■ AIM OF THE EXERCISE: Rewrite all of the items below, switching every "icon" to "button" and changing nothing else. Leave the pictures out of your answer.

Rows showing where targets appear:
— begin —

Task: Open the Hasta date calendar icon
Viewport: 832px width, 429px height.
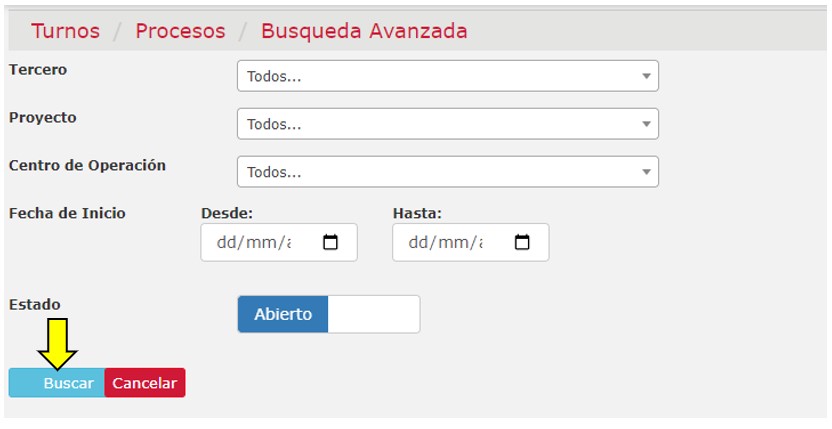Action: click(x=522, y=242)
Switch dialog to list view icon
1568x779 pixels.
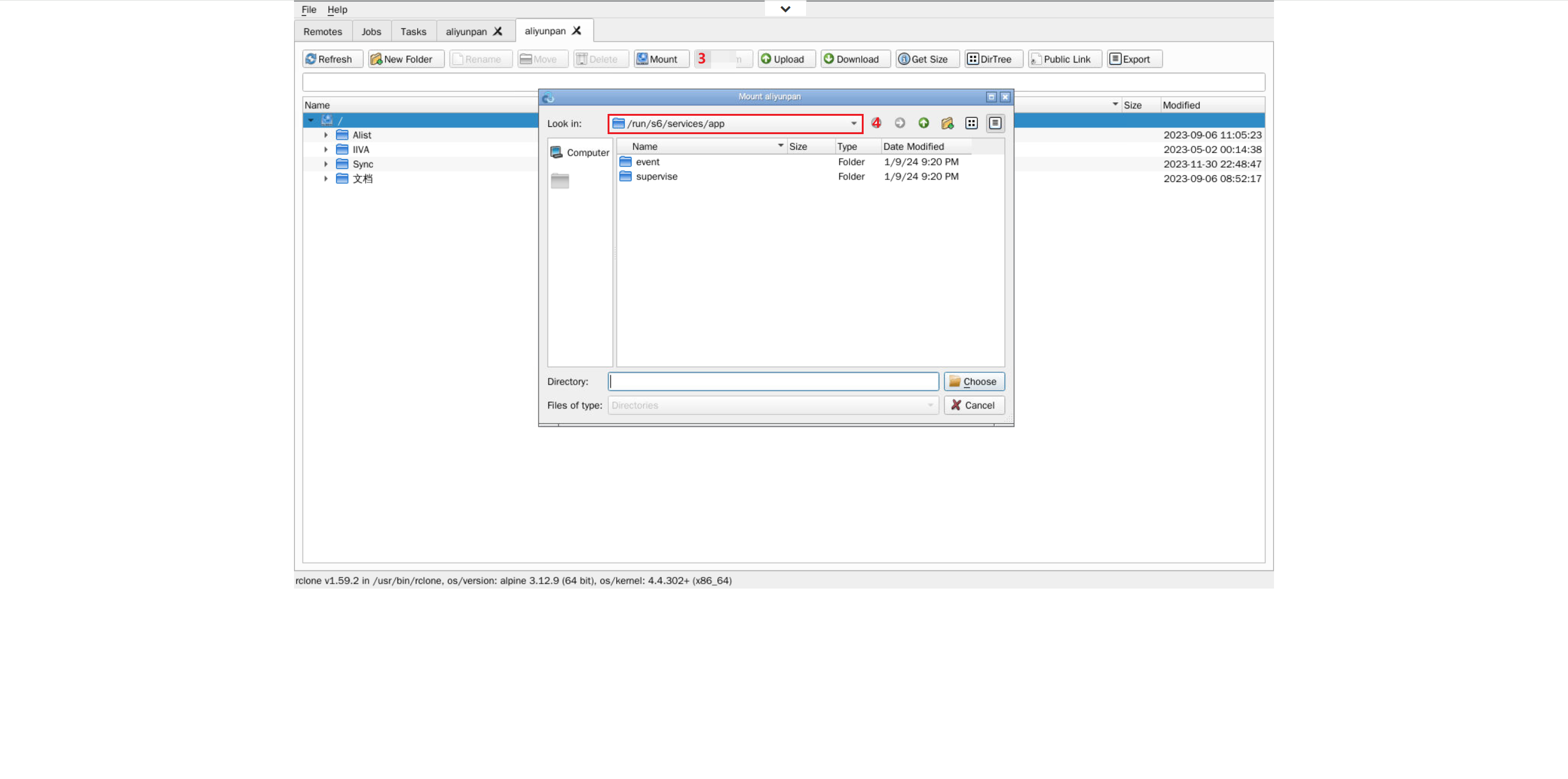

— end —

■ SOLUTION FOR THIS TASK:
Task: Open the Hasta date calendar button
Viewport: 832px width, 429px height.
Action: click(x=522, y=242)
Switch dialog to list view button
1568x779 pixels.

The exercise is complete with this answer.